De spreidingswet: Het doorbreken van een impasse door middel van een inperking van gemeentelijke autonomie
Summary
De komst van de spreidingswet veroorzaakt een grote verschuiving in bestuurlijk Nederland. Van de 342 gemeenten in Nederland zijn er 286 gemeenten die niet voldoen aan de verdeelsleutel van de spreidingswet (AD, 2024). Bij het beleid rondom vluchtelingen opvang werd voor de komst van de spreidingswet altijd gehandeld vanuit het subsidiariteitsbeginsel. Dit beginsel houdt in dat de verantwoordelijkheid altijd bij lagere overheden moet liggen tenzij er een belangrijke reden is om dat niet te doen (Vischer, 2001). Door deze decentrale aanpak ontstonden er grote verschillen tussen gemeenten in het aantal opvangplekken (COA, z.d.). Waardoor een free-rider probleem is ontstaan. De spreidingswet heeft als doel om de druk op de asielopvang in Nederland te verspreiden over alle gemeenten door de beleid te centraliseren (Staatscourant, 2024). Deze centralisatie is echter een beperking van de gemeentelijke autonomie, omdat gemeenten nu niet meer zelf mogen bepalen of er een azc in de gemeente komt, waar dit voor de komst van de spreidingswet wel het geval was.
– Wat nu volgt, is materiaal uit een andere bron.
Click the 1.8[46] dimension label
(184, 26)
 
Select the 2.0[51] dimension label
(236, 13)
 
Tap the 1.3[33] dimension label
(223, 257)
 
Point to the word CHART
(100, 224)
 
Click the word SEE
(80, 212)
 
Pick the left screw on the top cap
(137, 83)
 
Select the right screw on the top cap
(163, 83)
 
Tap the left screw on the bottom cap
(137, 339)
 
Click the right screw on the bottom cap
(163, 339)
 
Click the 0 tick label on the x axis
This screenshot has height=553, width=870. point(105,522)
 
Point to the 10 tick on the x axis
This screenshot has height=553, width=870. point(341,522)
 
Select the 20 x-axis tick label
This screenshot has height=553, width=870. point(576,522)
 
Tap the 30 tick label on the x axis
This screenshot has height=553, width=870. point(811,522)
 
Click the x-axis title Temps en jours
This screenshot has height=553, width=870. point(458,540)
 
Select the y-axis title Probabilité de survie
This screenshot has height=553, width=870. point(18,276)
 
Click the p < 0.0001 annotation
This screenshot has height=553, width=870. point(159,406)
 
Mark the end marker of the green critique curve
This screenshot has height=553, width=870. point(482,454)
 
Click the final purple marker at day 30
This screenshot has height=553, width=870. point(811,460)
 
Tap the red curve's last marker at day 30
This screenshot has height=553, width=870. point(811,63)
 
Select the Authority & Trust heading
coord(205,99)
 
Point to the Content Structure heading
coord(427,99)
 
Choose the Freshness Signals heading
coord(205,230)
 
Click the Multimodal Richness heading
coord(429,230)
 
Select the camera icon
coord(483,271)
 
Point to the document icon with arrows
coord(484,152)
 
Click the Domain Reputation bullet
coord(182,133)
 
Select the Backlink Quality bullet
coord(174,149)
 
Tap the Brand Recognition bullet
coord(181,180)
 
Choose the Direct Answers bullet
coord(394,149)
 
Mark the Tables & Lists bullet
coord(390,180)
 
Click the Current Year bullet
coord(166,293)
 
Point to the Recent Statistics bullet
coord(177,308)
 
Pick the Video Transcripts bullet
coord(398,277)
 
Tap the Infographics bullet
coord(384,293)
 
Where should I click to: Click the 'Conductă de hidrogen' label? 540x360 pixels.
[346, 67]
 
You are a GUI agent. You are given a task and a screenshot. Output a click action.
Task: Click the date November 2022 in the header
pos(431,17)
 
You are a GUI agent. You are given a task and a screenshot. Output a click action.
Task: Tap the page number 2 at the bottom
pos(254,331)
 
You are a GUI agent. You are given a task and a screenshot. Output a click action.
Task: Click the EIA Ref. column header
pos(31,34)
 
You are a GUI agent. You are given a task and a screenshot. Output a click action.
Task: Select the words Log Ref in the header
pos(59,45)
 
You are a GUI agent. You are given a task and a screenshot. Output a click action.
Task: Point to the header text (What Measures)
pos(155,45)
Dit onderzoek achterhaald hoe de gemeenten hebben gereageerd op de komst van de spreidingswet door middel van de volgende hoofdvraag:
In hoeverre heeft de komst van de spreidingswet de framing in discussies en stukken over asielopvang binnen gemeentebesturen die niet voldoen aan de verdeelsleutel van de spreidingswet, veranderd?
Om een antwoord op deze vragen te achterhalen is gebruik gemaakt van een frame-analyse. Voor deze frame-analyse is gekeken naar notulen van raadsvergaderingen, schriftelijke vragen, moties, amendementen, raadsbrieven en college/raadsvoorstellen in de periode tussen maart 2022 tot heden. Een overzicht van de gebruikte documenten is te zien in bijlage 1. Door de framing van het gemeentebestuur vóór de komst van de spreidingswet en na de komst van de spreidingswet met elkaar te vergelijken heeft dit onderzoek de reactie van het gemeentebestuur binnen 20 geselecteerde gemeenten op de spreidingswet achterhaald.
Op basis van de data is er eerst een antwoord gezocht op de vier deelvragen waarna er een antwoord op de hoofdvraag is geformuleerd. Bij deelvraag 1 kwam uit de data naar voren dat de gemeenten binnen de steekproef op te delen waren in 3 clusters. Cluster 1 gemeenten hadden al een azc voor maart 2022, cluster 2 gemeenten hebben in de periode maart 2022 tot heden meerdere keren gediscussieerd over de komst van noodopvang en cluster 3 gemeenten zijn pas met de komst van de spreidingswet over de komst van een azc gaan praten. De verschillen tussen deze clusters bestaan ook tussen deelvraag 2 en 3. Binnen deelvraag 2 was te zien dat er binnen cluster 1 gemeenten een hoge mate van frame consonantie was, dit betekend dat er een duidelijk dominant frame was binnen deze gemeenten (Dekker & Scholten, 2017). Binnen de gemeenten in cluster 2 was er juist sprake van frame dissonantie waarbij er een strijd was tussen het human interest frame en het dreigingsframe en in deze strijd was er geen duidelijke winnaar. Na de komst van de spreidingswet is er een verandering in framing te zien binnen bijna alle gemeenten. Het bestuurlijke frame neemt een prominente rol in binnen een groot deel van de gemeenten en in een groot deel van deze gemeenten is het bestuurlijke frame het enige dominante frame. Deze verschuiving komt voort uit zowel het depolitiserende als het blame avoidance aspect van de spreidingswet, waardoor vooral gematigde rechtse partijen het dreigingsframe hebben ingeruild voor het bestuurlijke frame.
Concluderend heeft de spreidingswet zeker invloed gehad op de framing binnen de gemeenten uit de steekproef. Het inperken van de autonomie heeft maar bij weinig partijen geleid tot verzet en in tegenstelling tot de verwachting heeft het inperken van de autonomie in veel gevallen zelfs de geleidt tot een positievere reactie vanuit de gemeenten.